Faces of Love International Film Festival (Russian: Международный кинофестиваль «Лики Любви») is a festival first based in Moscow, then in 2005 moved to Sochi, Russia. It is a sister festival of the biggest film festival in Russia, Kinotavr. Faces of Love is a special interest film festival highlighting films about love.

The president of Faces of Love, as well as of Kinotavr, is Russia's famous actor and producer Mark Rudinstein. Legendary French actress Catherine Deneuve is an honorary president of the festival.

The first Faces of Love festival was held in Moscow in 1995. It was an annual film festival welcoming filmmakers from all over the world. The festival is in hiatus at the moment due to financial difficulties.

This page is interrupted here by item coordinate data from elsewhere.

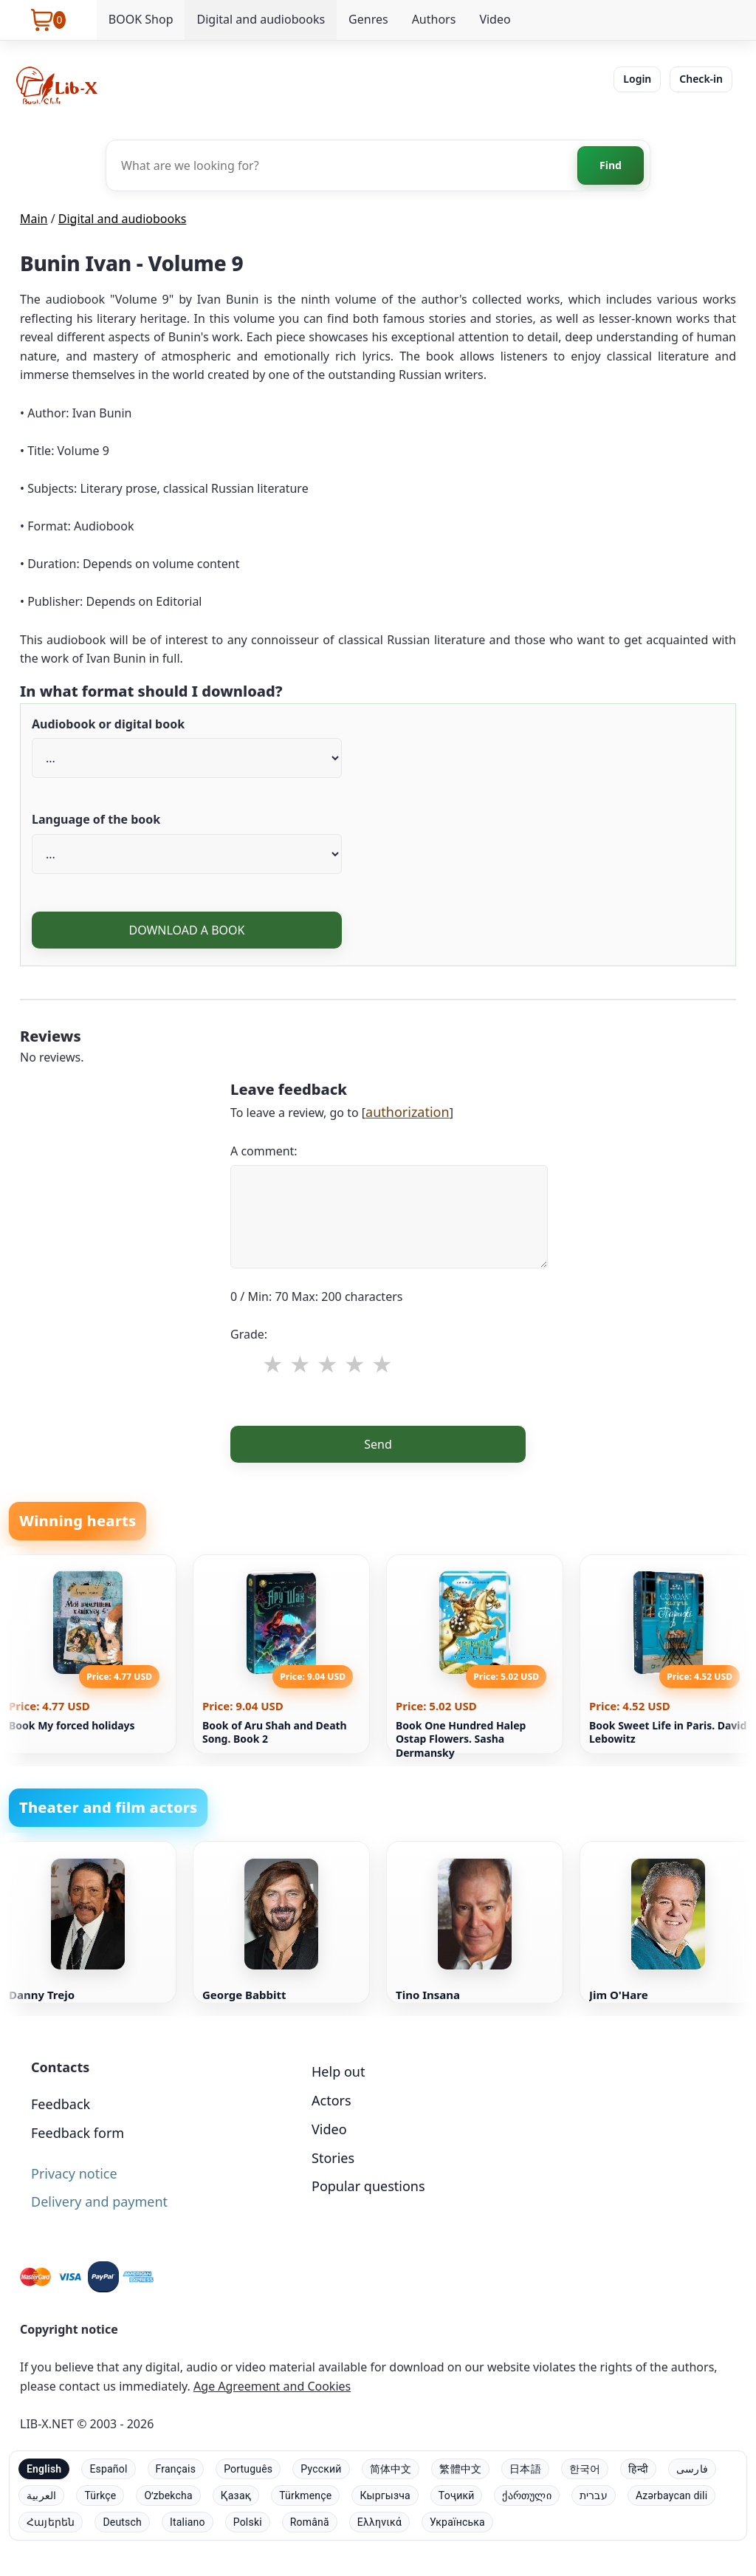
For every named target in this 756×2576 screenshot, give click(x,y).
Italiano (187, 2522)
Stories (333, 2158)
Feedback (60, 2104)
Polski (247, 2522)
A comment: (264, 1151)
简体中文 (391, 2469)
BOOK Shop (141, 19)
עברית (594, 2495)
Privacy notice (74, 2173)
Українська (457, 2522)
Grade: (248, 1334)
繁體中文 (460, 2469)
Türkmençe (305, 2495)
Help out (338, 2071)
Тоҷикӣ (457, 2495)
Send (378, 1444)
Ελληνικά (379, 2522)
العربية (41, 2495)
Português (248, 2469)
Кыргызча (385, 2495)
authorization (407, 1112)
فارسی (692, 2469)
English (44, 2469)
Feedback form (77, 2133)
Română (309, 2522)
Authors (434, 19)
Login (637, 79)
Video (494, 19)
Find (610, 165)
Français (176, 2469)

Every year, around 50 films from all over the world are being shown at the festival both in competition, screening and retrospective programs.

Festival is recognized by FIAPF.

==Jury==
The jury of the main competition consists of no fewer than 7 people.
The jury of the short film competition consists of no fewer than 4 people.

Faye Dunaway, Kate Winslet, Goldie Hawn, Kurt Russell, Alain Delon, Udo Kier, Brenda Blethyn, Chiara Mastroianni, Christopher Lambert among many others were jurors and guests of the festival over the history.

==Awards==
The main award of the festival is Grand Prix for the best film .

The following categories are awarded at the festival:
- Best film
- Best romantic duet
- Best actress
- Best actor
- Best short film
- Audience award

Throughout the history of the festival, following films, actors and directors were awarded:
Amores Perros directed by Alejandro Gonzales Inarritu, Julianne Moore and Dennis Haysbert for the best romantic duet in Far from Heaven, Maggie Gyllenhaal for the best actress in Secretary, The Isle directed by Ki-duk Kim, Michael Haneke for La Pianiste, Toni Collette and Gotaro Tsunashima for the best romantic duet in Japanese story, Asghar Farhadi for Beautiful City, Aleksandr Sokurov for Taurus.